One way to do this is by moving beyond static booking pages and embracing interactive content.
- Instead of simple text descriptions, airlines could use videos, 3D previews, and animated visuals to showcase different seat classes, premium lounges, or in-flight meal options.
- Short video tours could highlight the benefits of extra legroom seating, while an interactive meal selection experience could allow passengers to view and customize their in-flight dining choices before checkout.
Looking even further ahead, next-generation digital experiences could redefine how travelers interact with airline brands. As we explored in our Metaverse Scenarios series, immersive virtual airline showrooms could provide a highly engaging way for passengers to explore cabin layouts, compare services, and even book flights in an entirely new format.
3. Addressing Travelers’ Real Pain Points
Beyond optimizing the booking process, airlines must focus on solving actual traveler frustrations—not just selling flights. Travelers don’t just want better booking experiences; they want solutions to real-world travel challenges.
One pressing issue is visa accessibility.
- Visa restrictions remain a major barrier, particularly in high-growth markets like India and Southeast Asia.
- Instead of leaving travelers to navigate this process alone, airlines could integrate visa assistance services directly into their booking platforms, either through strategic partnerships or as part of bundled travel protection plans.
- This would offer travelers peace of mind and eliminate one of the biggest obstacles in the planning process.
Another example comes from IndiGo, which introduced gender-specific seat selection in 2024.

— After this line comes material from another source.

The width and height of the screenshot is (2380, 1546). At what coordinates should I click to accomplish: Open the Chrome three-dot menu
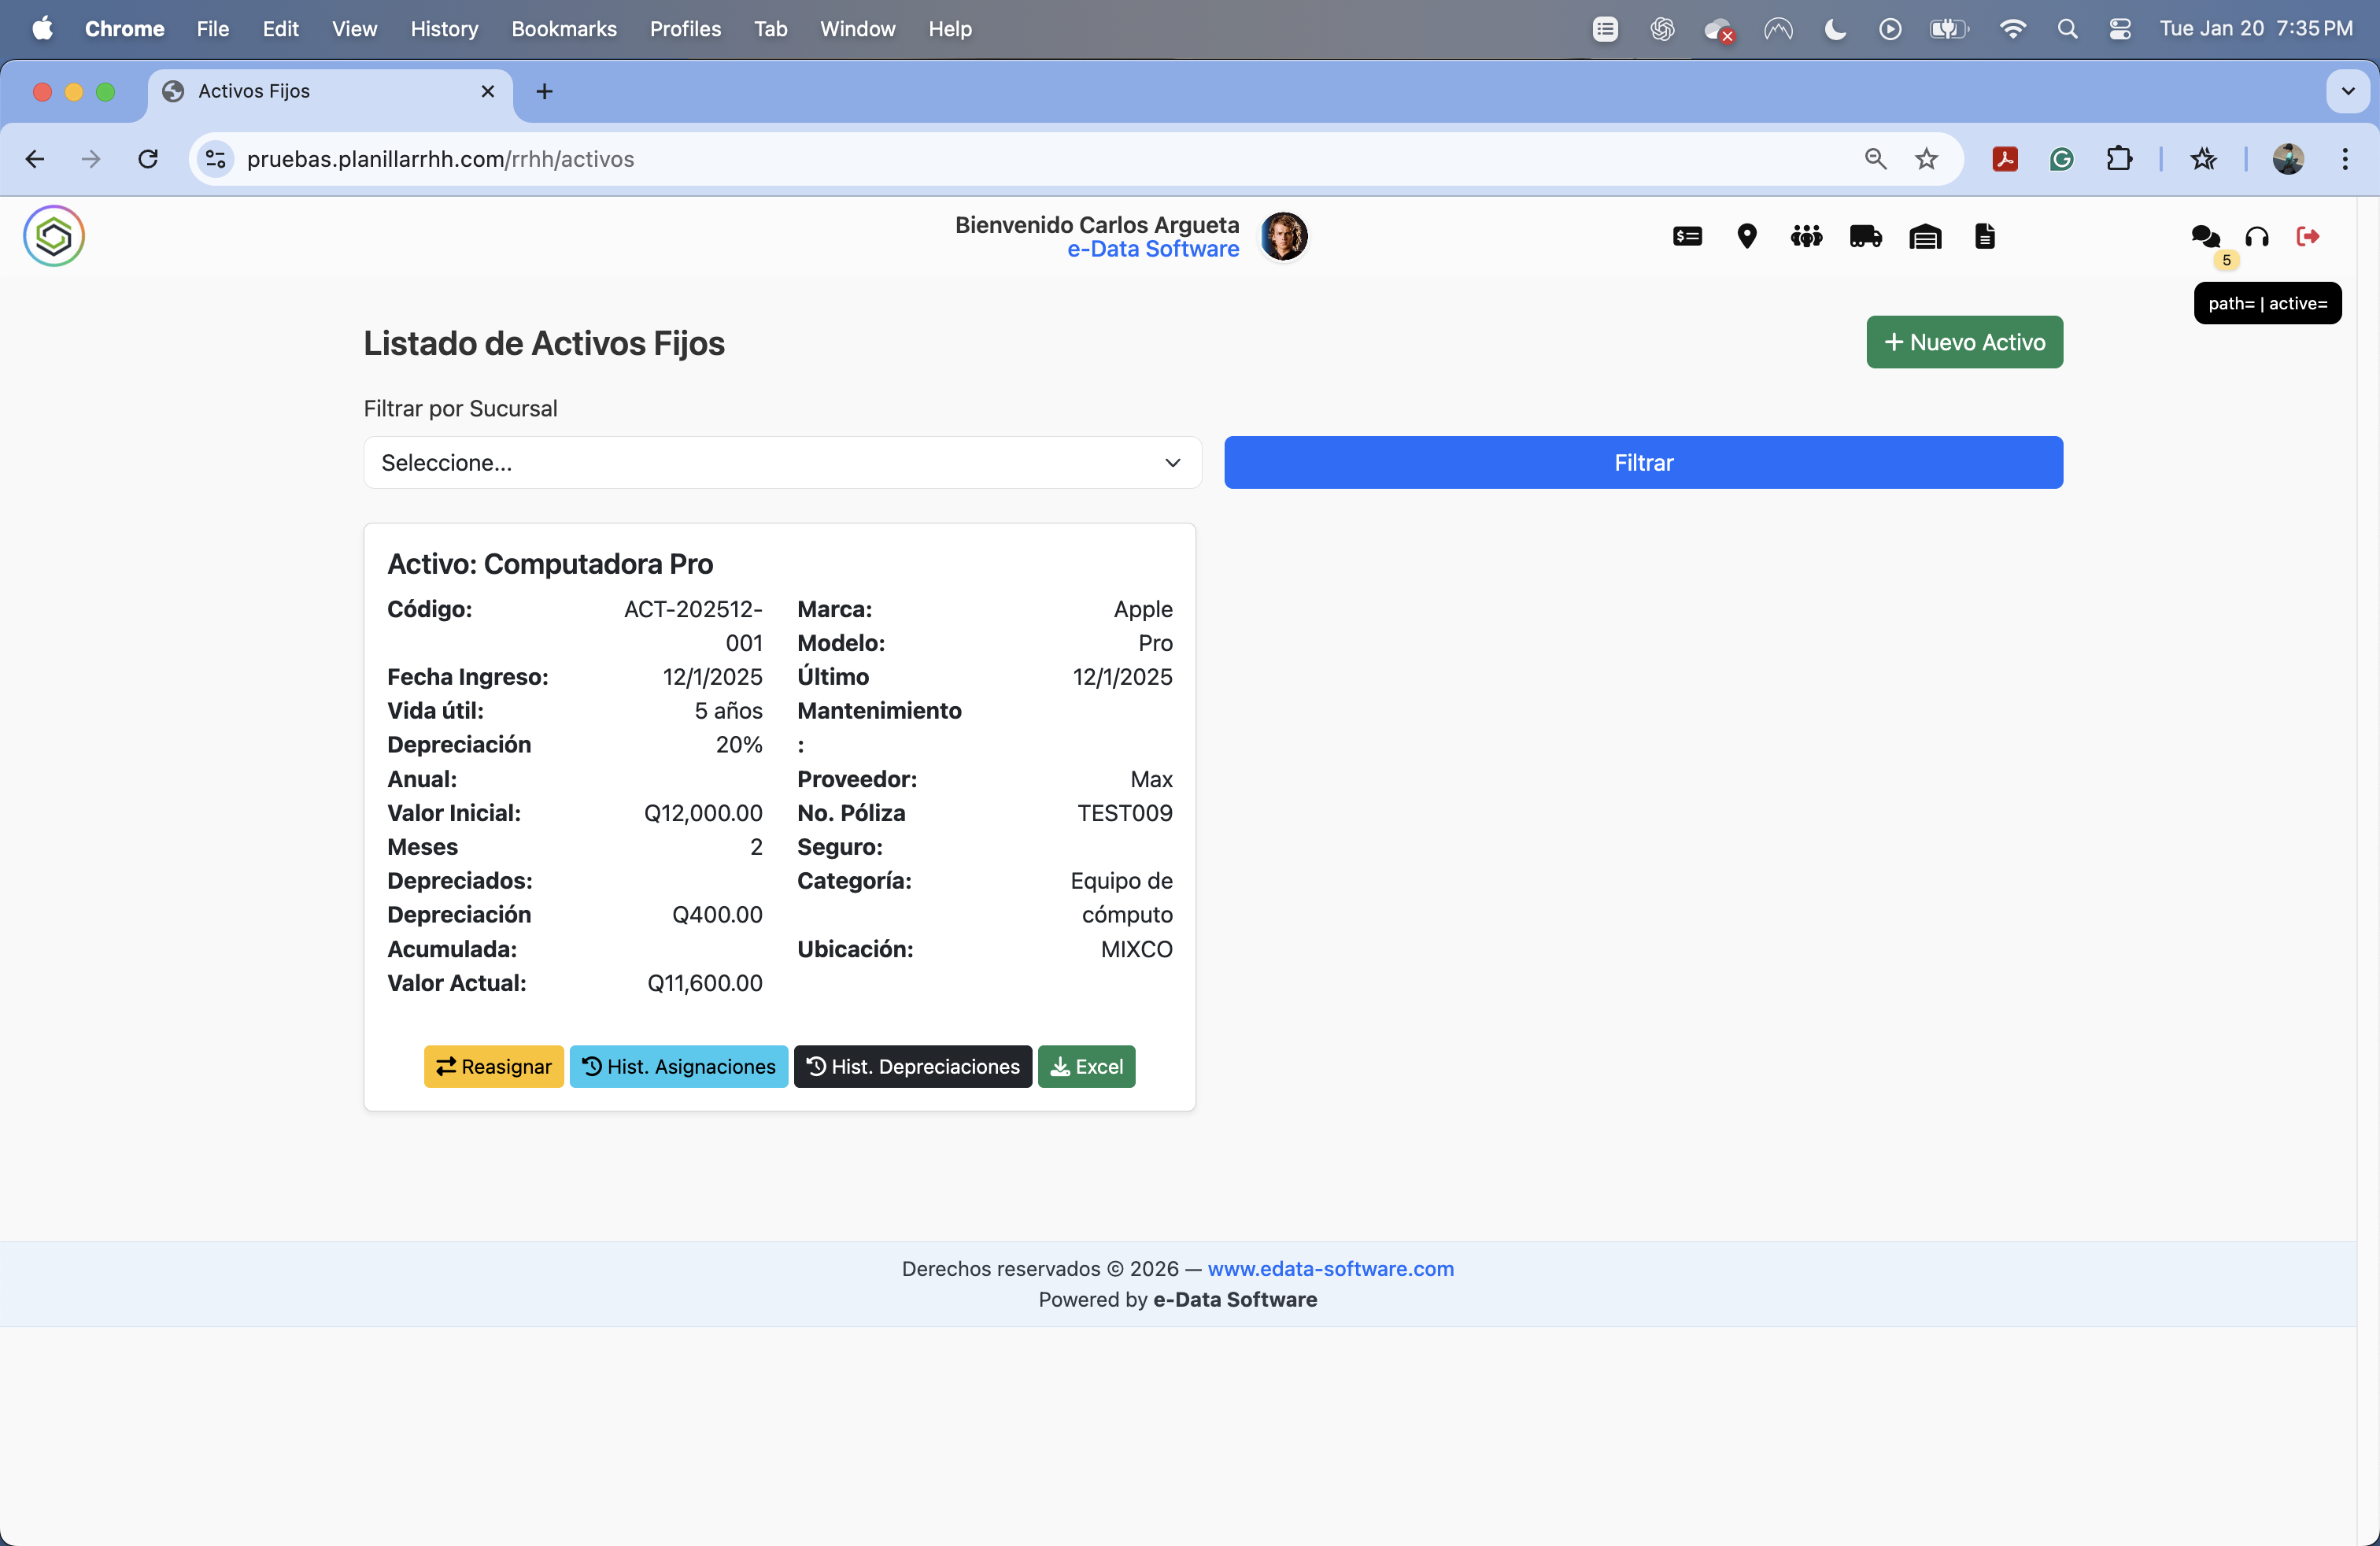tap(2345, 158)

- This feature allows female passengers to choose seating next to other women, catering to specific traveler concerns and improving comfort for solo female travelers.

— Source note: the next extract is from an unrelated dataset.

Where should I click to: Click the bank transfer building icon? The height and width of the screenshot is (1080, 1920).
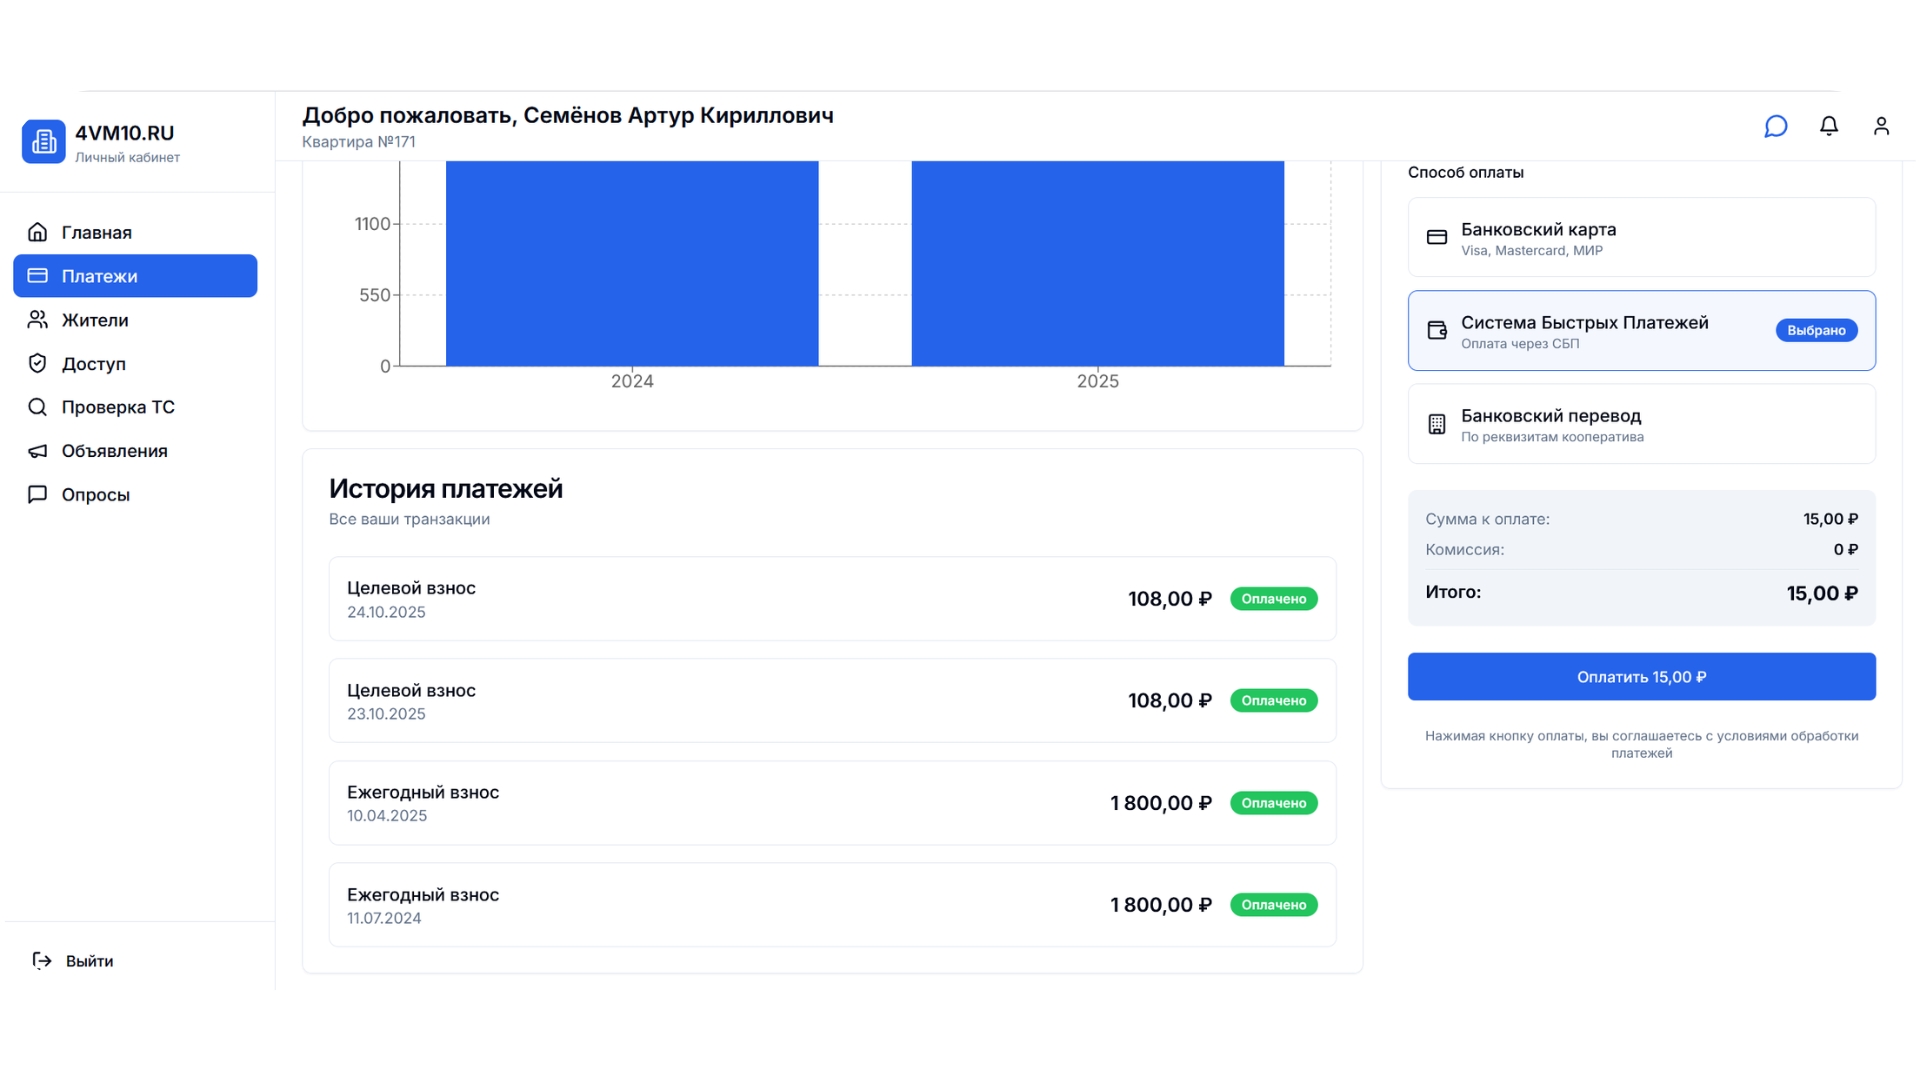point(1436,424)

- Airlines that introduce thoughtful, experience-driven innovations like this can enhance passenger confidence and loyalty.

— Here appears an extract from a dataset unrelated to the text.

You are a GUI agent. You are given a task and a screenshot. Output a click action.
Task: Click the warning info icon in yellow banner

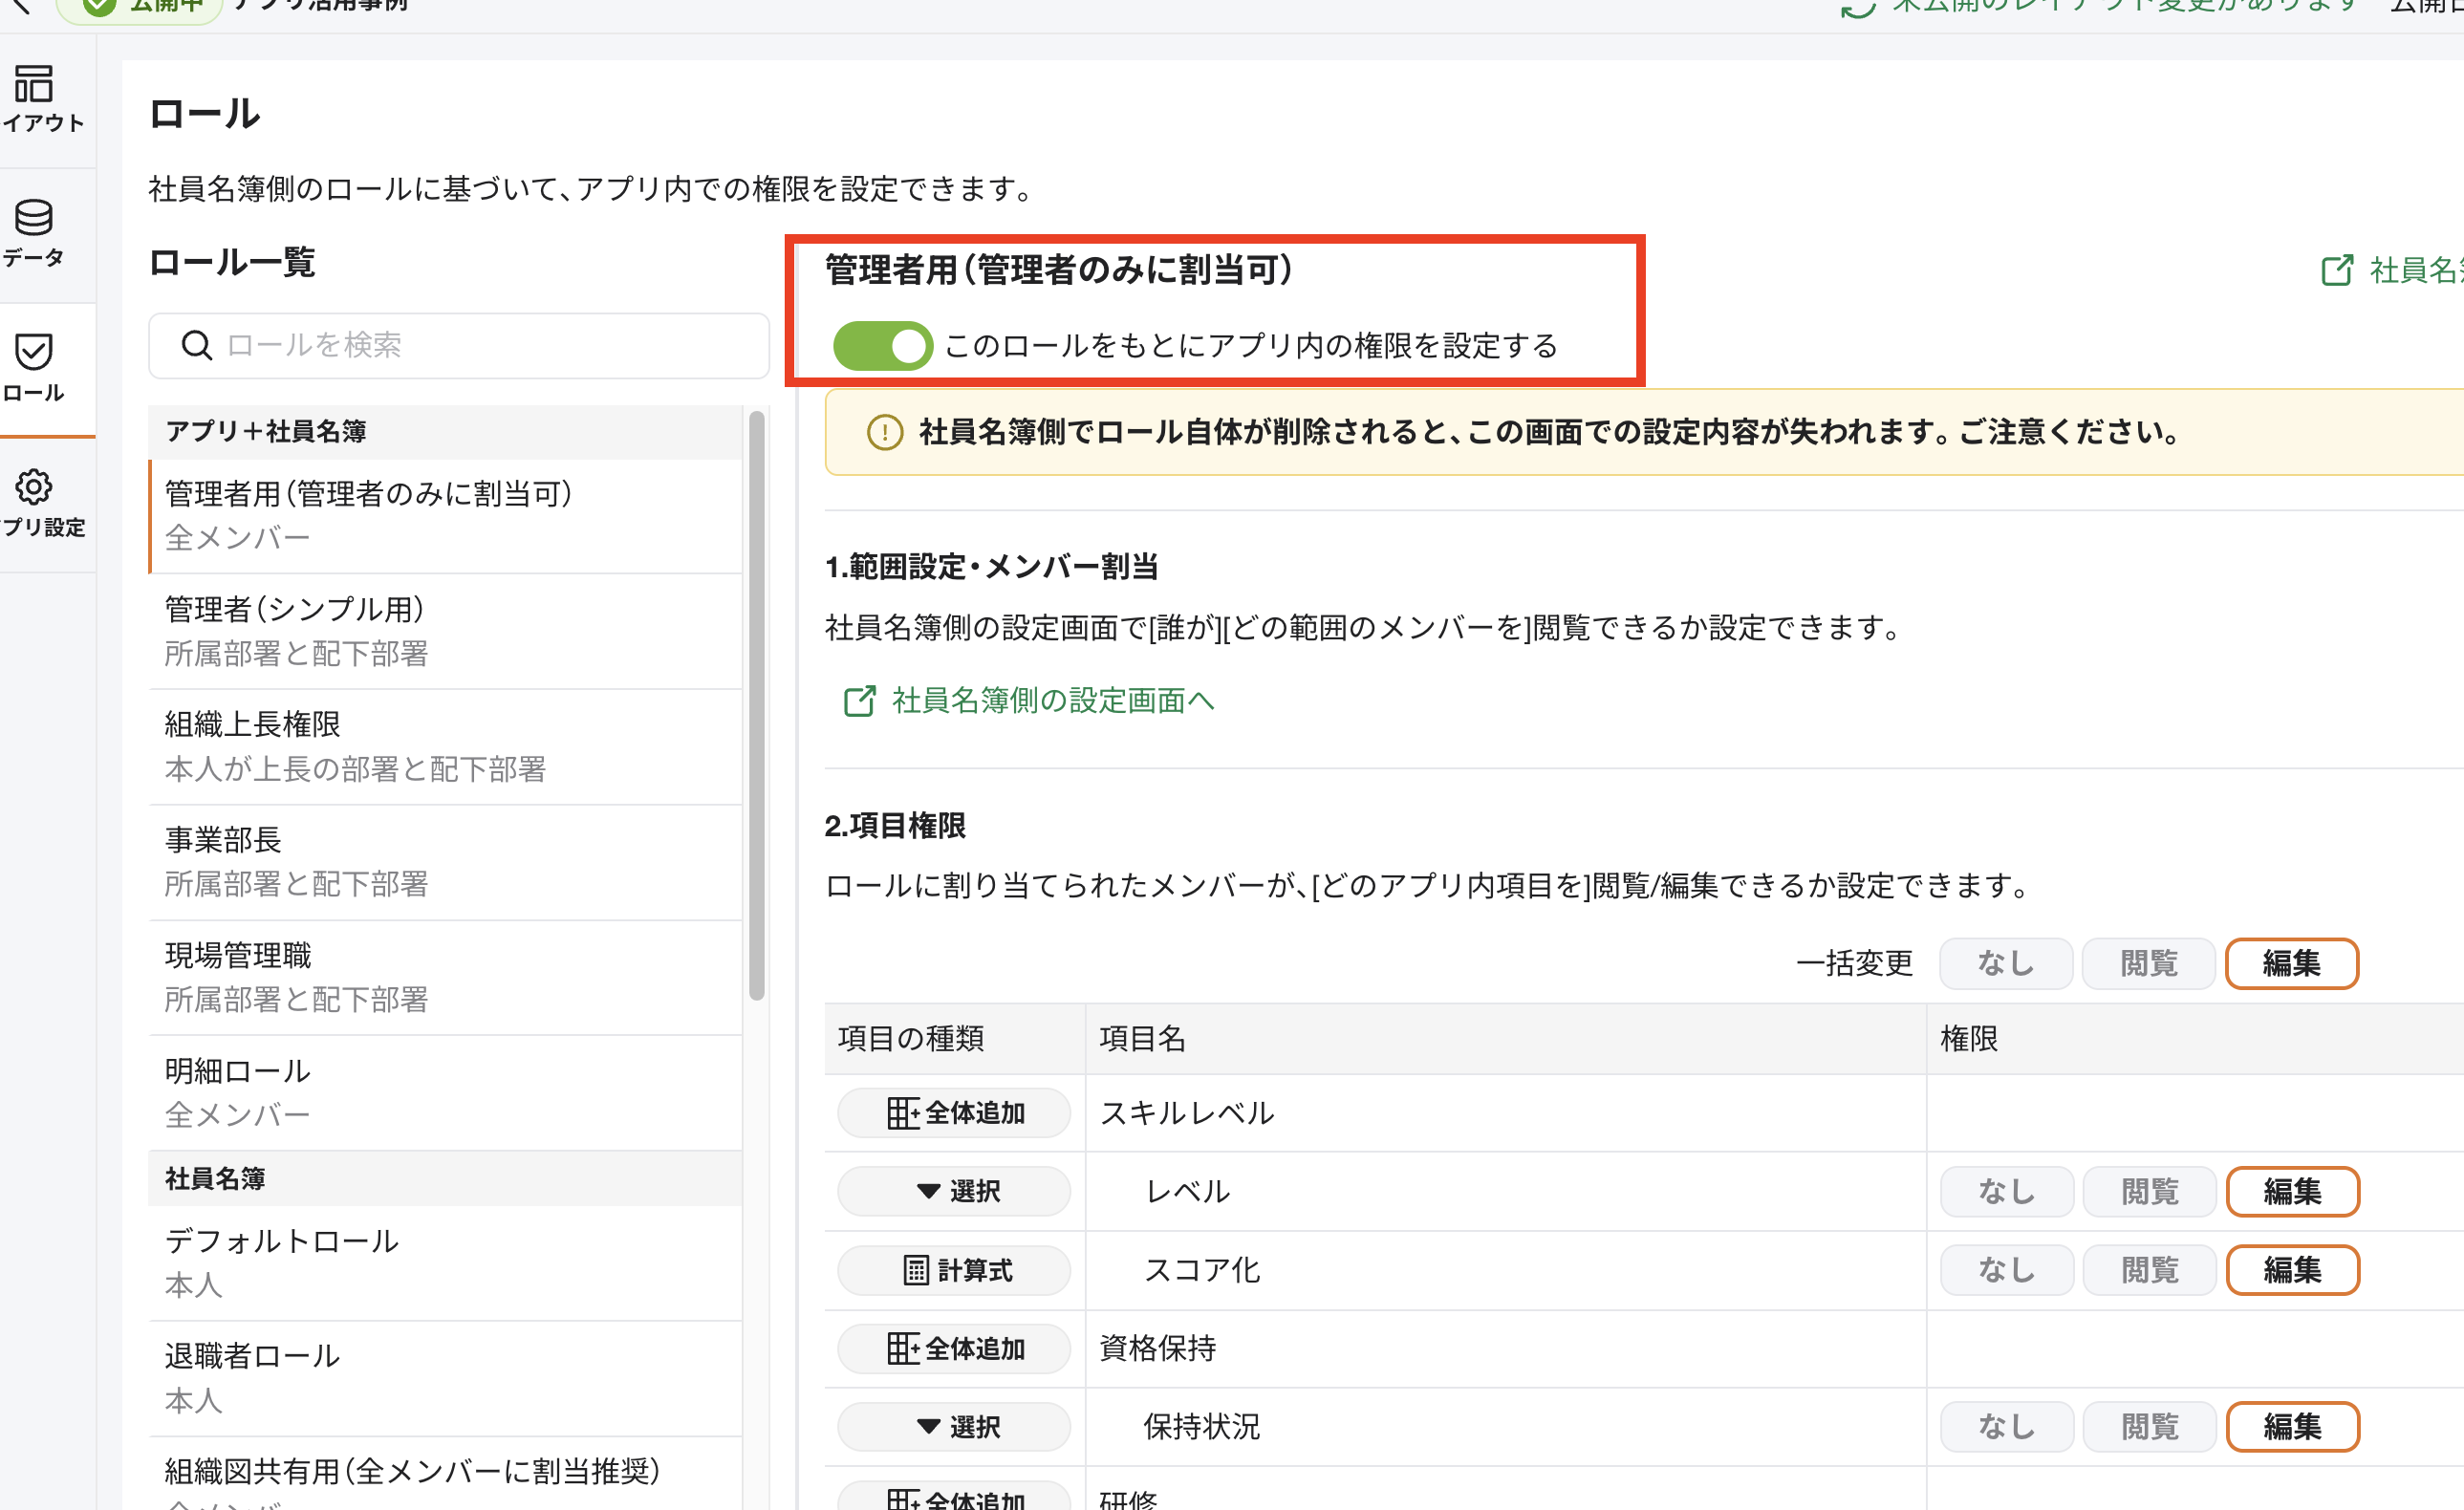pyautogui.click(x=884, y=432)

Airlines should also explore more flexible booking models beyond traditional ticketing structures. Subscription-based pricing, flight passes, and loyalty-driven dynamic fares could help improve retention by offering travelers more adaptable ways to book and pay for their journeys.
Our Final TNMT Thoughts
The biggest lesson from Online Travel startup failures is simple: Having a great product or website isn’t enough.
For airlines, success in the digital travel space requires more than just selling tickets—it’s about differentiation, smarter distribution, and solving real customer pain points.
Airlines that fail to modernize their booking experience, enhance their direct channels, and adapt to evolving traveler needs will continue losing ground to OTAs and alternative travel providers.
However, those who embrace innovation, focus on traveler-centric offerings, and invest in more engaging digital strategies will thrive in an increasingly competitive travel market.
The choice is clear. Which path will your airline take?